Data under study Start Marker
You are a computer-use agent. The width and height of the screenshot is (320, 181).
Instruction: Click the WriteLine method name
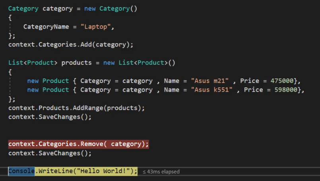click(56, 171)
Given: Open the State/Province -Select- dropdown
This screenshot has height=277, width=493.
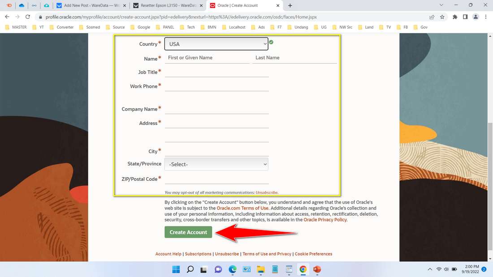Looking at the screenshot, I should (216, 164).
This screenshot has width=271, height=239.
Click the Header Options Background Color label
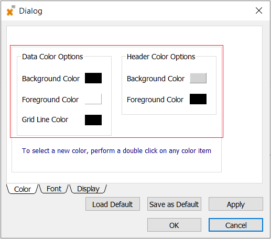156,79
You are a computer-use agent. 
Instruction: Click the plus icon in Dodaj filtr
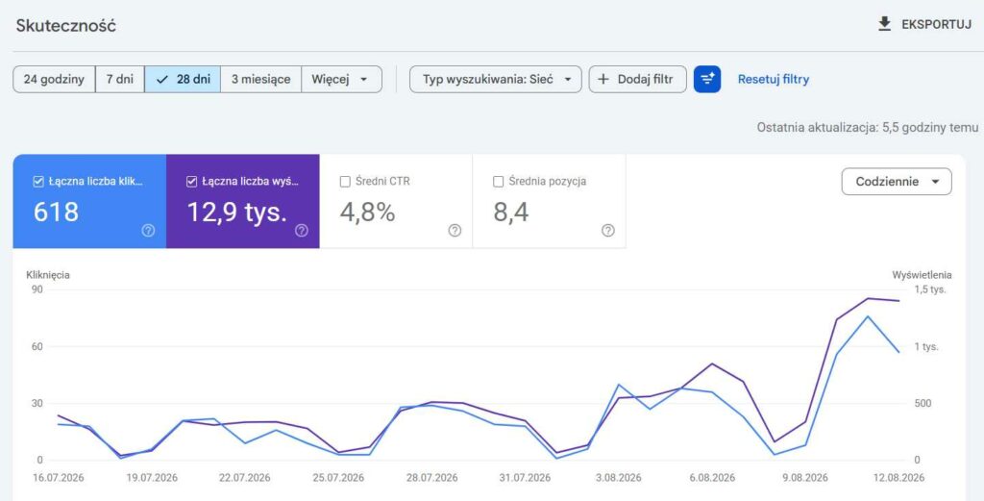(x=603, y=80)
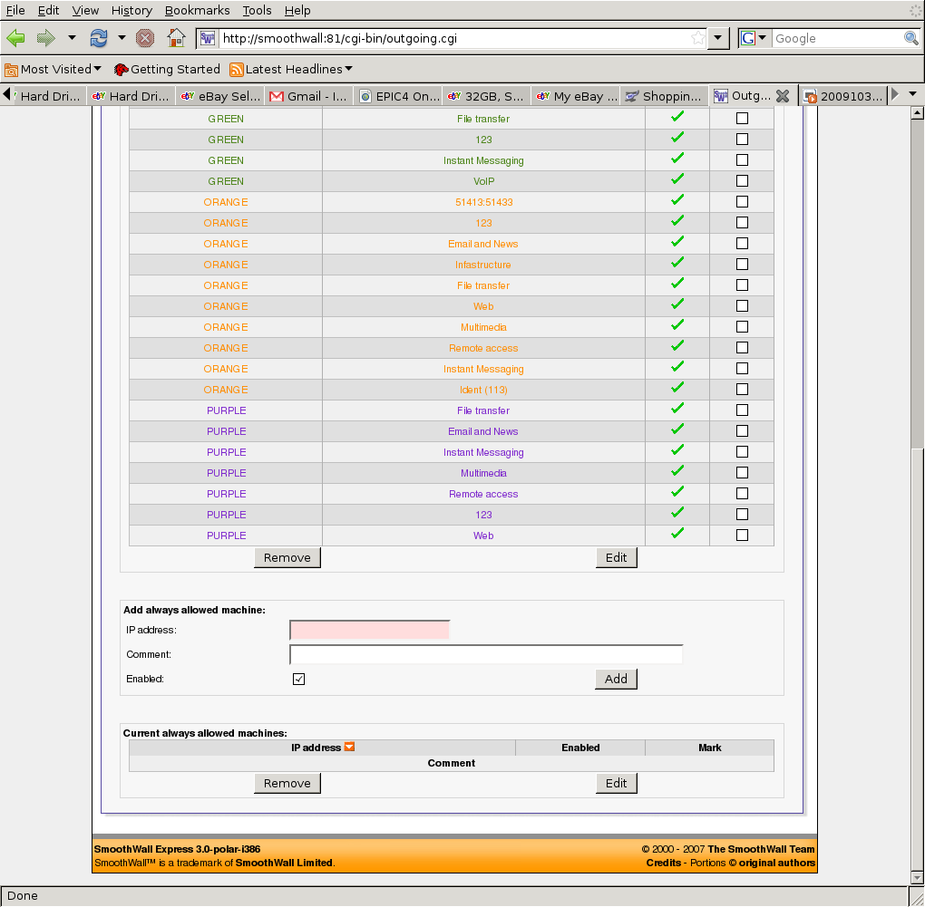Open the search engine selector dropdown
Viewport: 925px width, 907px height.
pos(754,38)
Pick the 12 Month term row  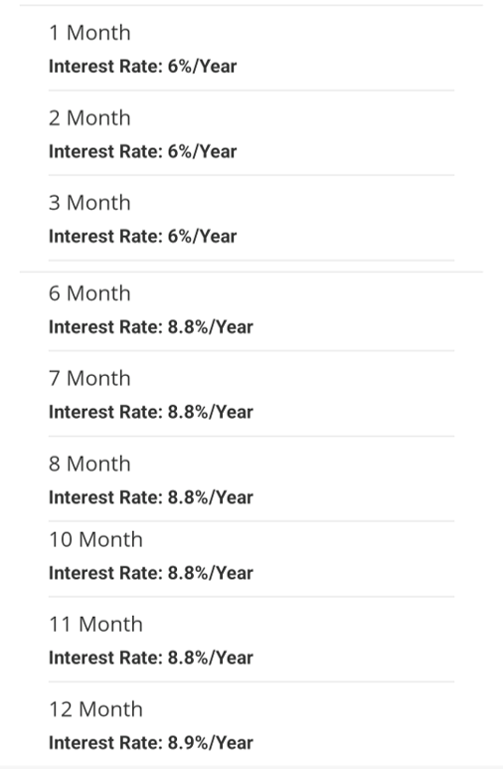pos(252,724)
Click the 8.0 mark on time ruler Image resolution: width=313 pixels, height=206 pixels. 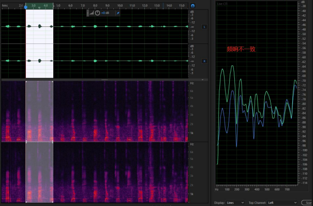tap(95, 6)
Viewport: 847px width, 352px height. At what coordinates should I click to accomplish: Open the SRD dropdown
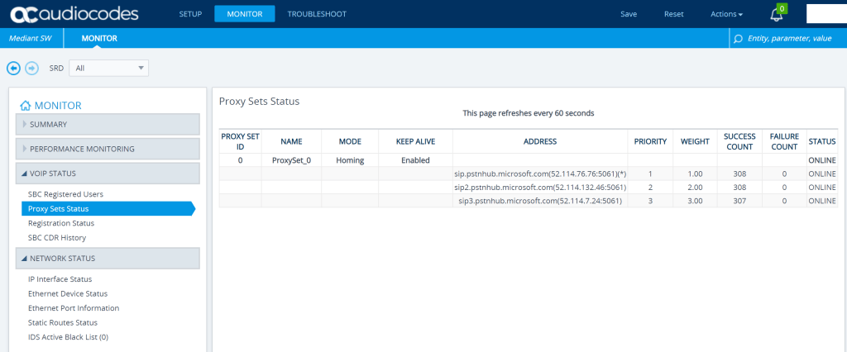click(x=108, y=68)
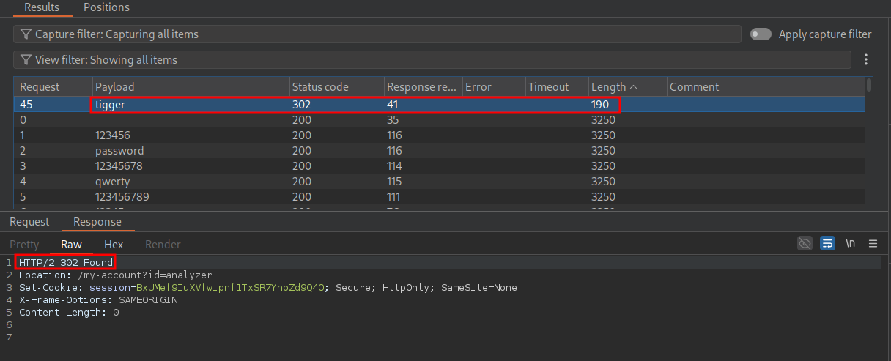Toggle the \n non-printable characters button

tap(851, 244)
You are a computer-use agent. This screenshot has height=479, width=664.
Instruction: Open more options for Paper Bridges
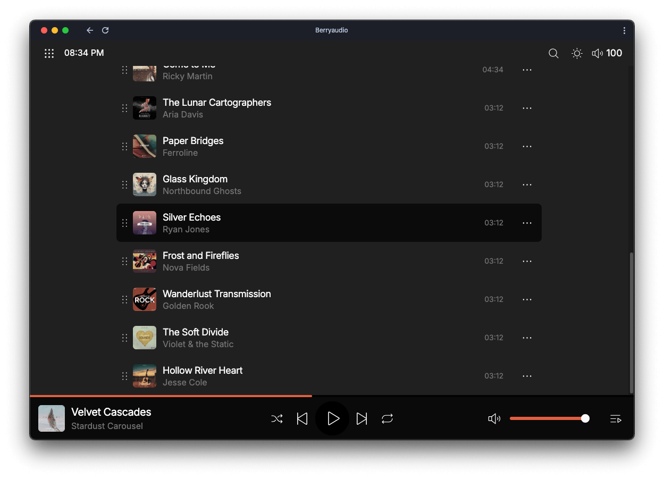pos(527,146)
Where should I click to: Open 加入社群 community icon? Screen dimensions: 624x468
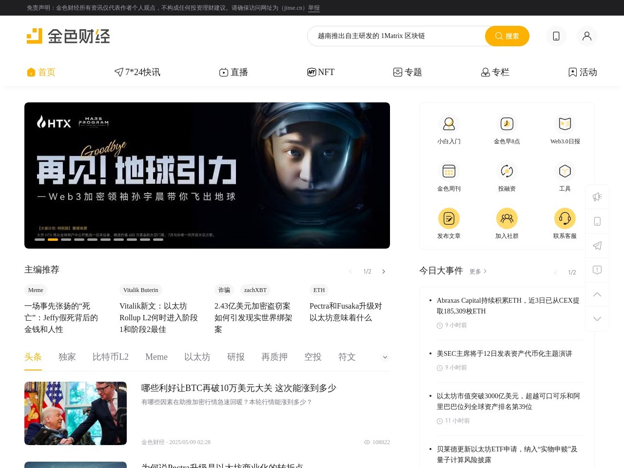[x=507, y=218]
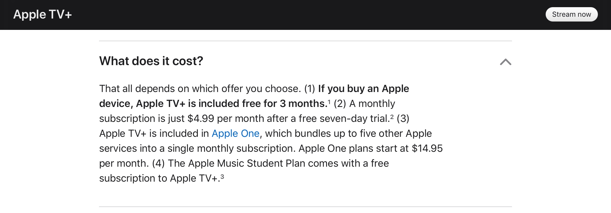Click the "(3)" offer number marker
Image resolution: width=611 pixels, height=213 pixels.
[x=403, y=119]
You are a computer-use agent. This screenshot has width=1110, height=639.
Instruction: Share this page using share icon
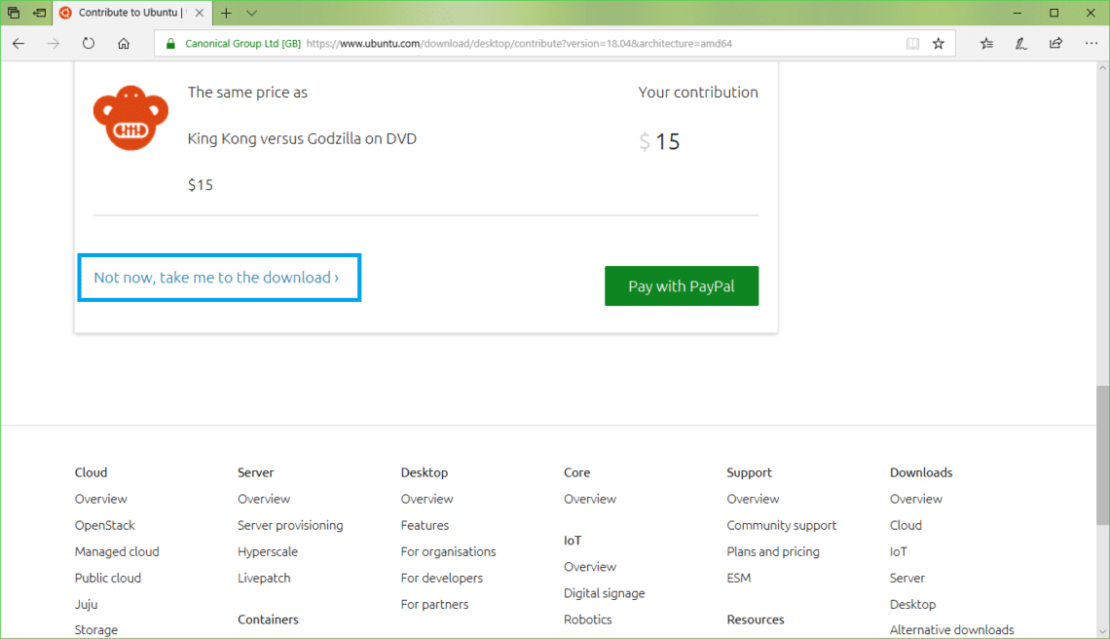(x=1056, y=44)
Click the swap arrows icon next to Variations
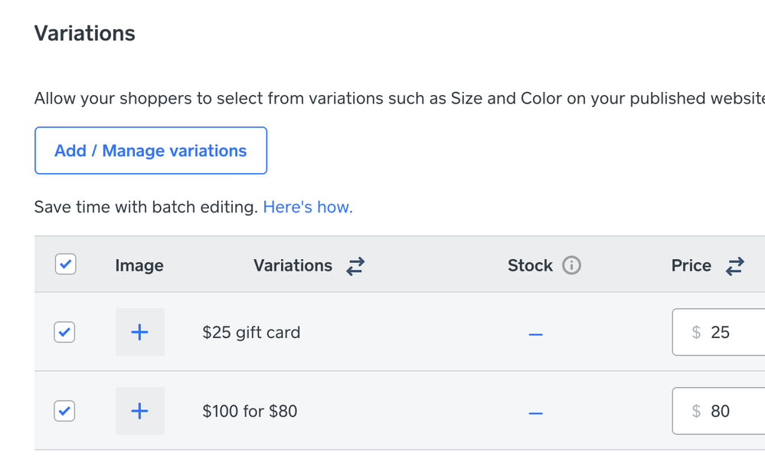 click(355, 266)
Data under study End Marker
__Task goal__. Determine how many lines of the data include the word "computer". Reply with the count and no other text.

__Answer box__. 4